Ich war noch nie im Leben so mit meinem Aussehen beschäftigt wie an dem Tag. Weil ich mich innerlich so alt fühle, wie ich es vielleicht nie werde? Weil ich gefrustet und verbittert von der Broterwerbstätigkeit bin, die mich ganz grau im Gesicht werden lässt? Und darum sprach mich nichts mehr an, als die Werbung einer Klatsch-und-Tratsch-Zeitung, die es jetzt in einem unschlagbar günstigen Doppelpack zusammen mit einer Modezeitschrift gibt. Die musste, die wollte, die hatte ich unbedingt zu haben! So sehr, dass ich am selben Abend noch rüber zur Tankstelle gelaufen bin und das Päckchen erwarb. Und ehe ich mich versah, ersetzte ich meinen kaputten Staubsauger am nächsten Tag durch einen, der bestimmt auch bald kaputt ist, aber dafür billig, und kaufte mir für das am Staubsauger gesparte Geld ein paar wunderschöne Schuhe. Ticke ich noch ganz richtig? Und ich musterte jede Frau im Bus und auf der Straße. Anschließend musterte ich mich im Spiegel und konnte mich selbst nicht sehen, denn wie sehe und sah ich eigentlich aus? Wie ein Bauerntrampel!
Mal abgesehen davon, dass ich über weniger als gar keine modischen Kenntnisse verfüge, wird die Kleiderwahl zusätzlich durch den Job eingeschränkt, für den ich praxistauglich gekleidet sein muss. Macht die Position, die man bekleidet, auch die Bekleidung? Könnte man da nicht doch noch was machen? Polieren, aufhübschen, umziehen, Haare schneiden, Haare entfernen, straffende Lotion...???
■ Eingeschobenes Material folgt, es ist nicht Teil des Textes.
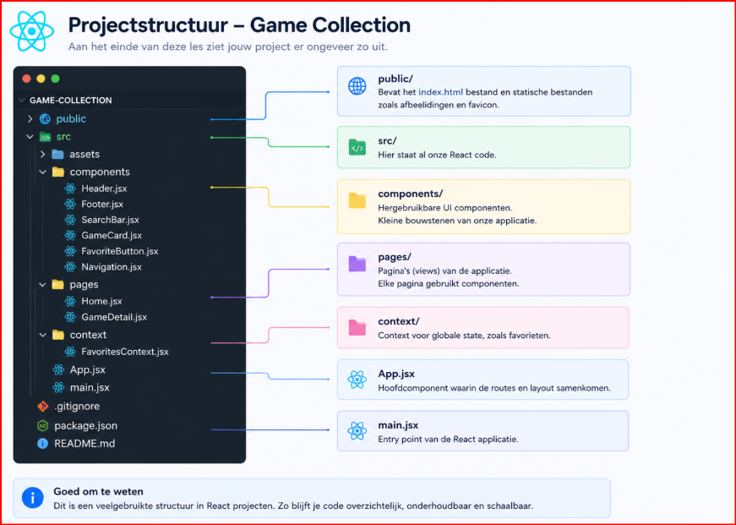
Task: Click the blue info icon near Goed om te weten
Action: [x=32, y=498]
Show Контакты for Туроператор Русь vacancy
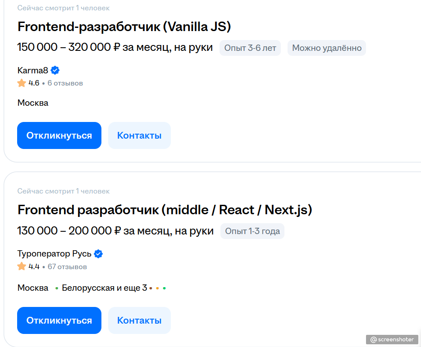Viewport: 421px width, 347px height. point(139,320)
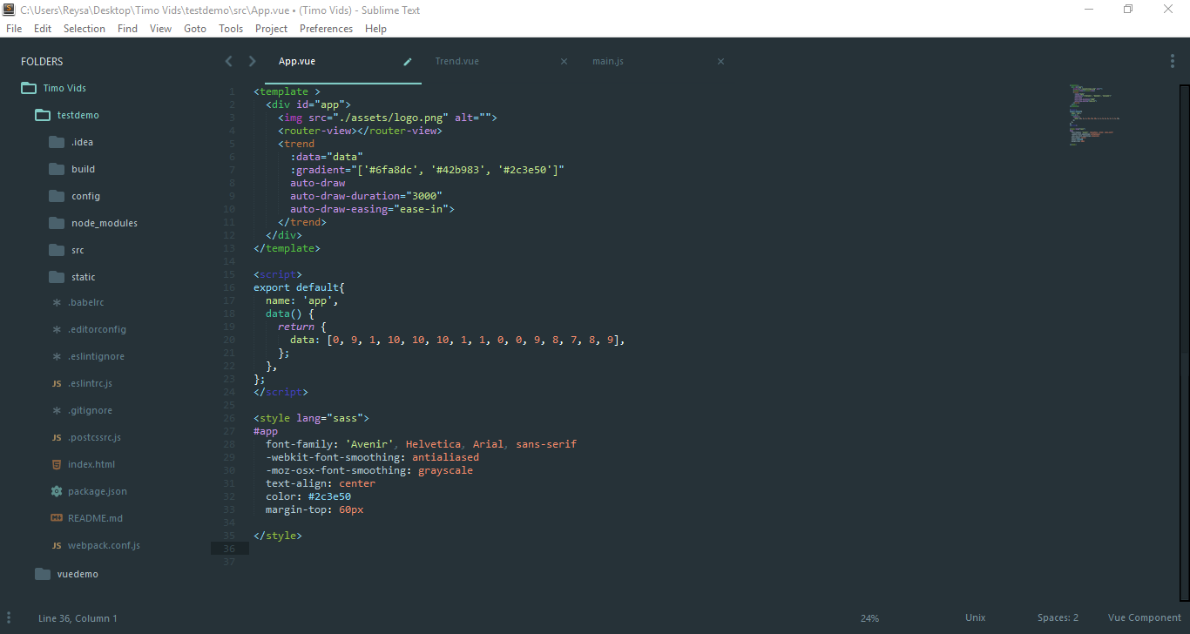Screen dimensions: 1190x634
Task: Click the code minimap preview
Action: coord(1094,113)
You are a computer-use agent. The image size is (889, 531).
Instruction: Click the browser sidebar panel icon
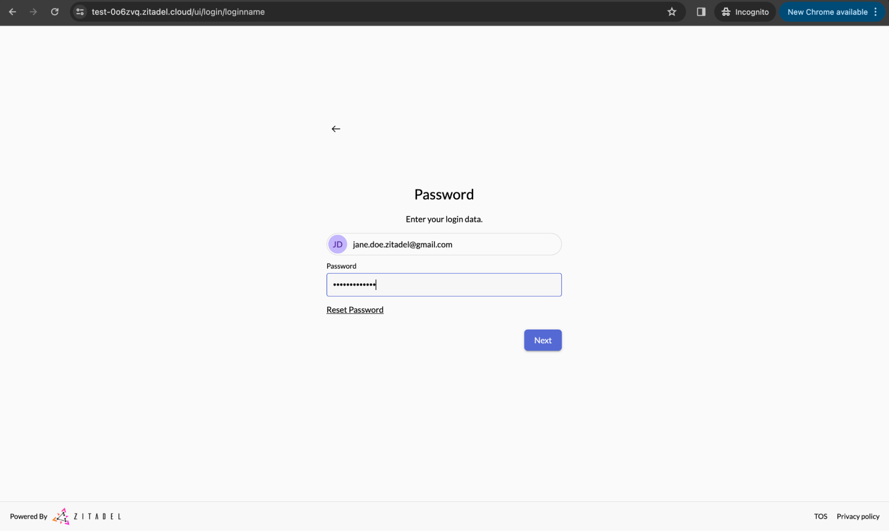coord(701,12)
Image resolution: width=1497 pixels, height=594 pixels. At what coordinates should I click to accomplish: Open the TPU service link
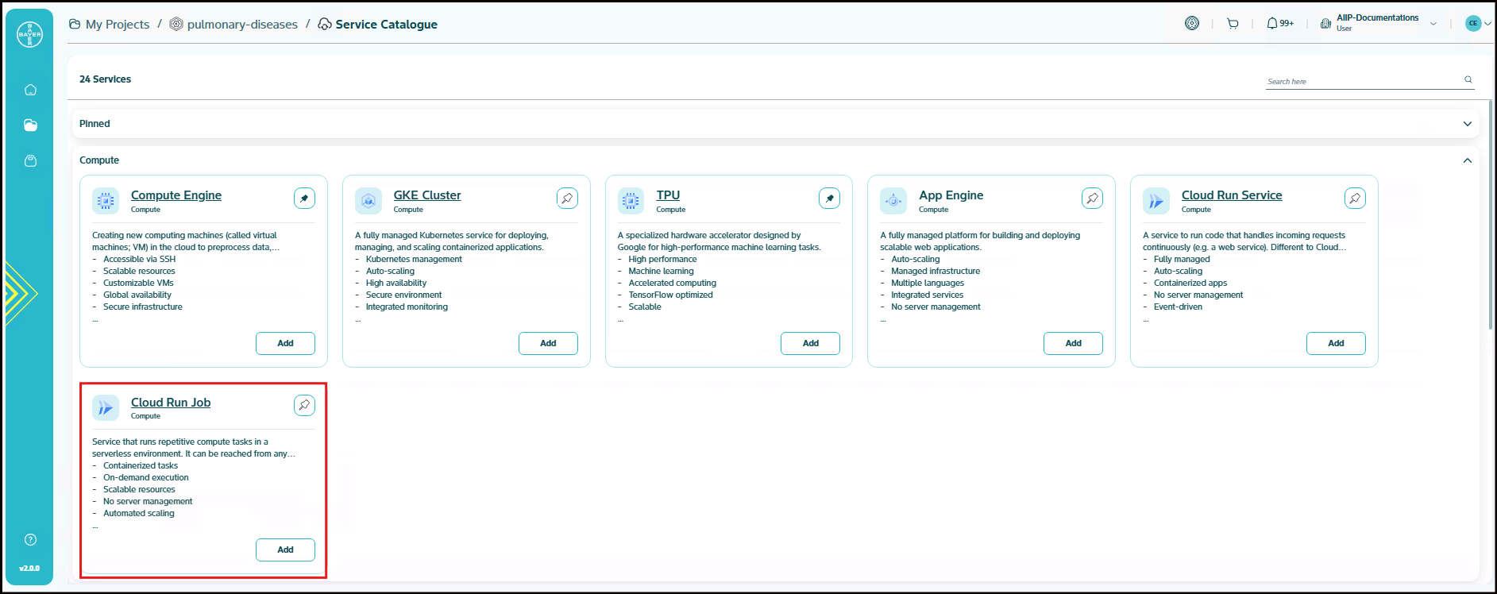point(668,195)
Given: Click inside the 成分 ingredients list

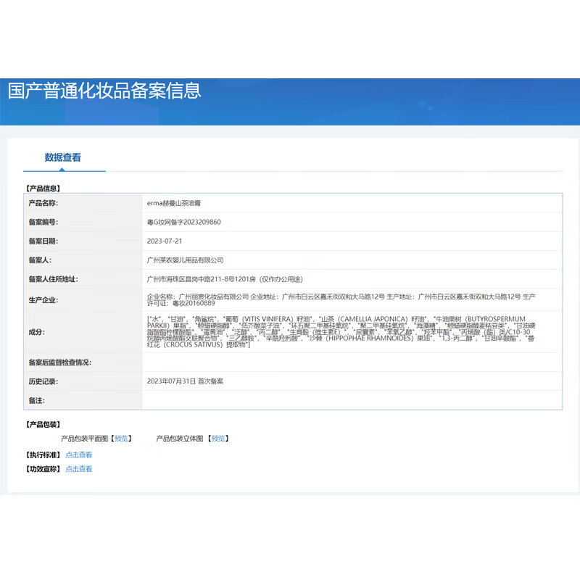Looking at the screenshot, I should (x=341, y=332).
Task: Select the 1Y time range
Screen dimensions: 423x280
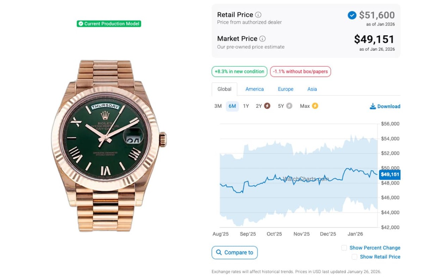Action: [246, 106]
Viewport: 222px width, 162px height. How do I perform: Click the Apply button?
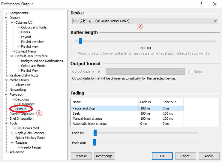click(x=209, y=156)
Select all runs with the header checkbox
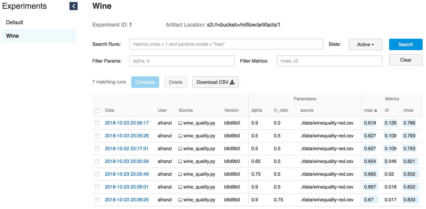Screen dimensions: 426x209 pos(97,110)
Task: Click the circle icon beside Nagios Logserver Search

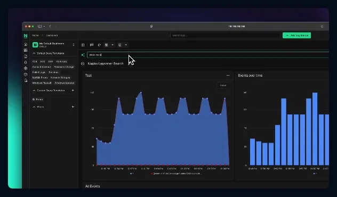Action: [83, 63]
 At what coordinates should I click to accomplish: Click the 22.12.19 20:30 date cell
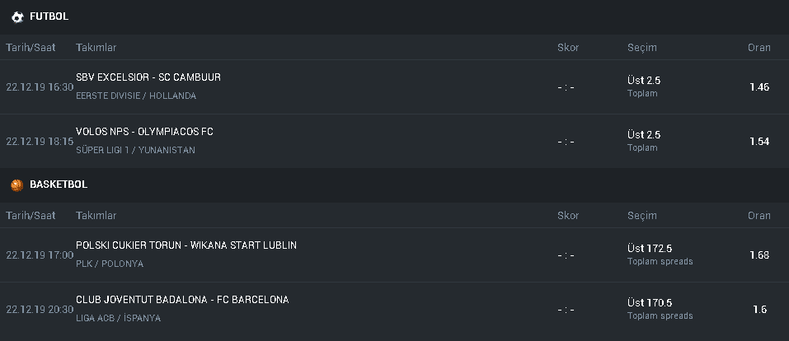[40, 310]
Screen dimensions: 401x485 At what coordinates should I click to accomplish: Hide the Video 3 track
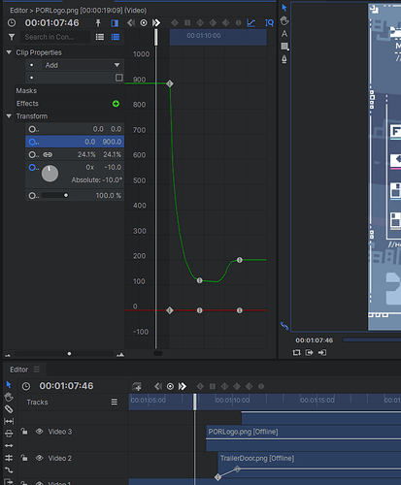(x=40, y=432)
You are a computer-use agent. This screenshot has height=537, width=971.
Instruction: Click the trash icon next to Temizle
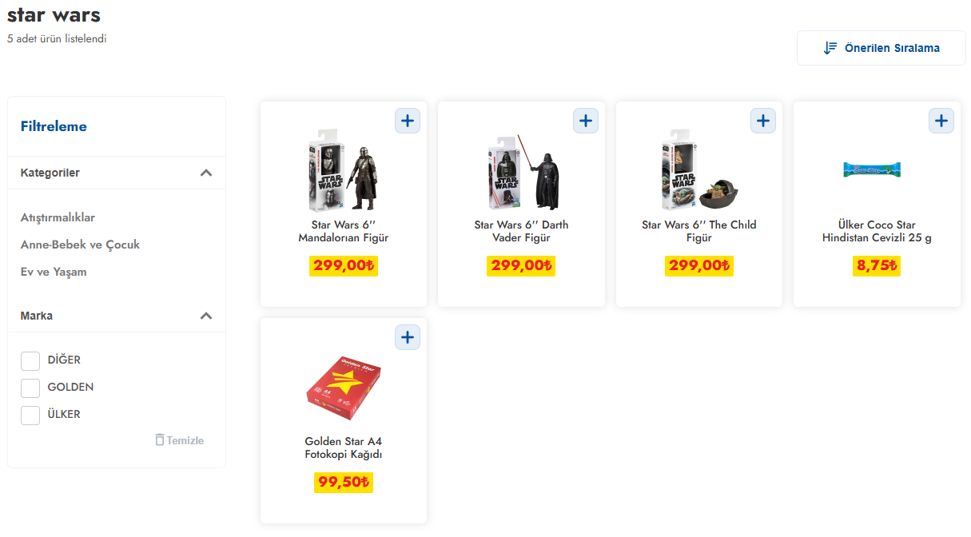160,440
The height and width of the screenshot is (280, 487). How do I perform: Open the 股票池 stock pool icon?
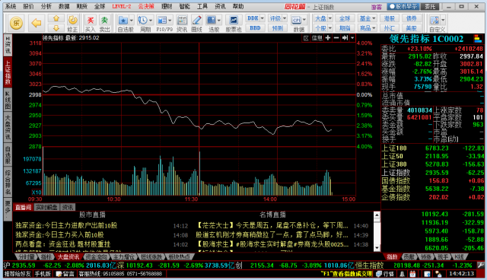click(x=234, y=24)
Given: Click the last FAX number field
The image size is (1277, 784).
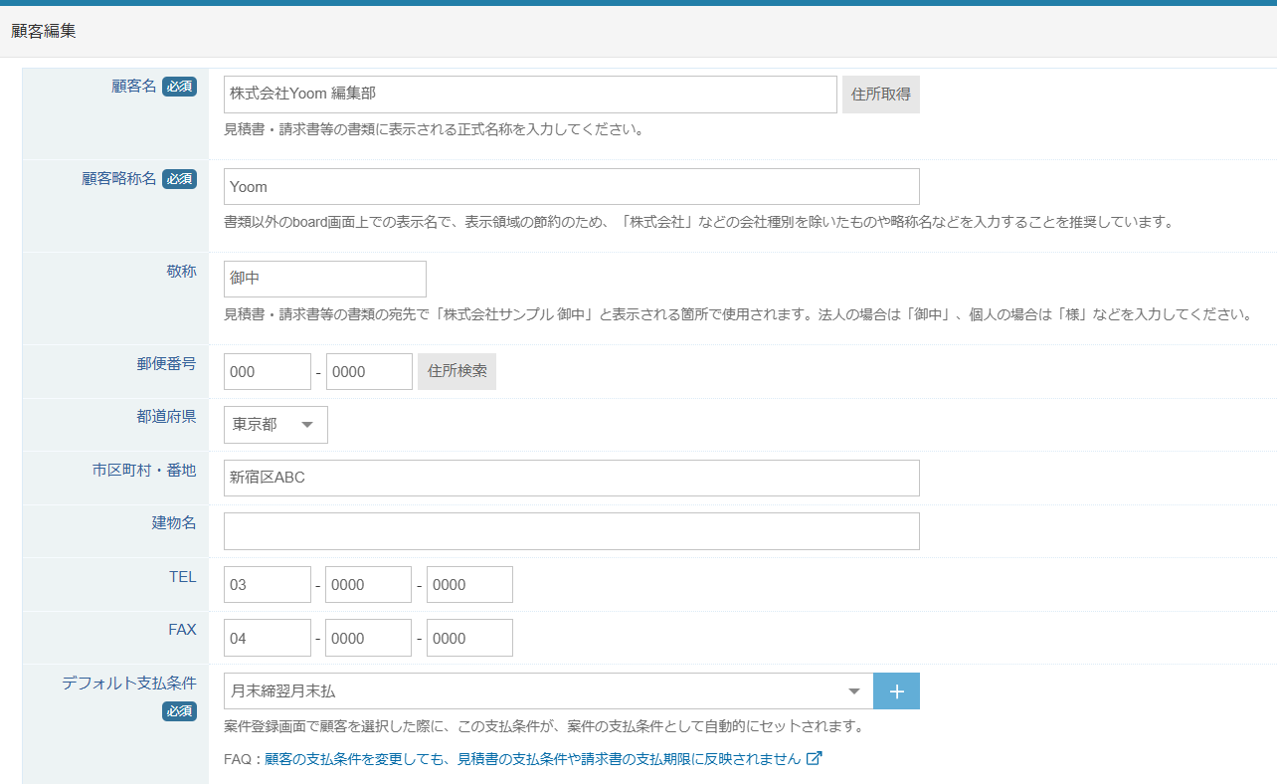Looking at the screenshot, I should tap(469, 639).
Da kam mir die Rubrik Gestylt wie die Stars oder auch Klau den Look richtig gelegen. Will ich alles. Diät der Stars? Mach ich jetzt auch. Pflegeprodukte der schönsten Frauen der Welt? Brauch ich dringend. Mein Lack ist ab. Ich hab mir ganze Seiten aus dem Heft rausgerissen, voll mit Klamotten, die ich kaufen will, unter anderem ein sehr schöner taillierter Blazer. Bis ich dann feststellte, dass nicht nur der Job den Look bestimmt, sondern auch der Geldbeutel, und ich es mir selbst nicht leisten kann, ein Abklatsch der Stars zu werden. (Hallo?! Aber 200 Tacken für ein Paar Ballerinas?) Na gut, aber ich fand ja dann die oben erwähnten Schuhe und auch einen Second-Hand-Laden, für den ich durch ganz Hamburg fuhr, und ergatterte alles, was ich mir vorgestellt hab, um die Transformation zu vollziehen. Ich wusch das alles noch am selben Abend - Geduld war noch nie meine Stärke - um es am nächsten Tag auszuführen. Tja, das tat ich dann auch, aber was soll ich sagen? An mir passte das alles nicht zusammen. Was bei anderen gut aussieht, wie bei der einen schönen Frau im Bus, die ich jeden Morgen bewundere, an der ich mich gar nicht satt sehen kann (sie trägt übrigens auch einen todschicken taillierten Blazer), die Coolness, Entspanntheit, Kreativität und alles, was ich modisch anstrebe, vereint, und dazu noch ein hübsches Baby hat, tja, das alles ist auf mich leider nicht übertragbar. Ich bin es nicht. Entweder man hat es oder nicht. (Wobei es wohl ausschließlich darum geht, sich gefunden zu haben, um dann das richtige auszuwählen. Und nicht darum, einfach etwas überzustülpen, um jemand zu sein, der man nicht ist.)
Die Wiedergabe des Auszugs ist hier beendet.